Data supplied:
--------------------------------

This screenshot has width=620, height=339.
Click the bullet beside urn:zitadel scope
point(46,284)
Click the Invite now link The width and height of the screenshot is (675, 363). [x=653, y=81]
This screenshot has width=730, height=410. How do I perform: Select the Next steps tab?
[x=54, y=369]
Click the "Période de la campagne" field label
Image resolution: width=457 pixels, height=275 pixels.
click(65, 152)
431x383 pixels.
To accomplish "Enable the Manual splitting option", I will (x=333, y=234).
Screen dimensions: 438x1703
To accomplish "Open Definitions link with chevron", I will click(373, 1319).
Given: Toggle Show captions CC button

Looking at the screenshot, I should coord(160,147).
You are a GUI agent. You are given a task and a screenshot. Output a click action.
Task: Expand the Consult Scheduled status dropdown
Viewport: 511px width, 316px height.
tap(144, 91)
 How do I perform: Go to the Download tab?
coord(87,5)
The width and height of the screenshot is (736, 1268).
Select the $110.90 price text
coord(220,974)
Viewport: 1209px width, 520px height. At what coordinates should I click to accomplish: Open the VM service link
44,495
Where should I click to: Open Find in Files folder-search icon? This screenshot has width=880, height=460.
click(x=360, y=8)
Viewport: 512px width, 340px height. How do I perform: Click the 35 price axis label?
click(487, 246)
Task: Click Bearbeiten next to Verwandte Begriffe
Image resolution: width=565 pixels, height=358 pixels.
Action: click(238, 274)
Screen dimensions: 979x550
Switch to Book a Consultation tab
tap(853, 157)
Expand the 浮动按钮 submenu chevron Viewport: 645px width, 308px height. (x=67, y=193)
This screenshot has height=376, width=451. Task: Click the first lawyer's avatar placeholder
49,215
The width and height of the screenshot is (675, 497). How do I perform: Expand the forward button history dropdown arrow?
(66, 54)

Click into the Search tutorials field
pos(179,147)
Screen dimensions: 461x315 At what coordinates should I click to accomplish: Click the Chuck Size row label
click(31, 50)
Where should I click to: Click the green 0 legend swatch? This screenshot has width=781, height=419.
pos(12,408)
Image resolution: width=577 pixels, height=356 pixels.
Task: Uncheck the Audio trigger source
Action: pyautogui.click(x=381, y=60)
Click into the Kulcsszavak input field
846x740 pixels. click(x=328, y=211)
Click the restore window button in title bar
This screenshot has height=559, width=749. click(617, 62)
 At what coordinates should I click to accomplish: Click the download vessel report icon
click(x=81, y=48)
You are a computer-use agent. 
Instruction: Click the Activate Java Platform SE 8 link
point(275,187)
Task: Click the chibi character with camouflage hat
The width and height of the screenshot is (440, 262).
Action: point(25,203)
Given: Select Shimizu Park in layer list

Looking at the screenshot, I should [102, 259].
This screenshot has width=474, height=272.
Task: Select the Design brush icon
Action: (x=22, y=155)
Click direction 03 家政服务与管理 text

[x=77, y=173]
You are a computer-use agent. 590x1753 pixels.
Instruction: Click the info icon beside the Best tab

--------------------------------

Try it:
All lines from the line containing "The width and height of the screenshot is (440, 262)." through the last line of the data are to be repeated exactly; no other line belongs in the answer.

Exercise answer:
The width and height of the screenshot is (440, 262).
Action: point(25,203)
Given: Select Shimizu Park in layer list

Looking at the screenshot, I should [102, 259].
This screenshot has width=474, height=272.
Task: Select the Design brush icon
Action: (x=22, y=155)
Click direction 03 家政服务与管理 text

[x=77, y=173]
You are a computer-use agent. 590x1753 pixels.
Instruction: Click the info icon beside the Best tab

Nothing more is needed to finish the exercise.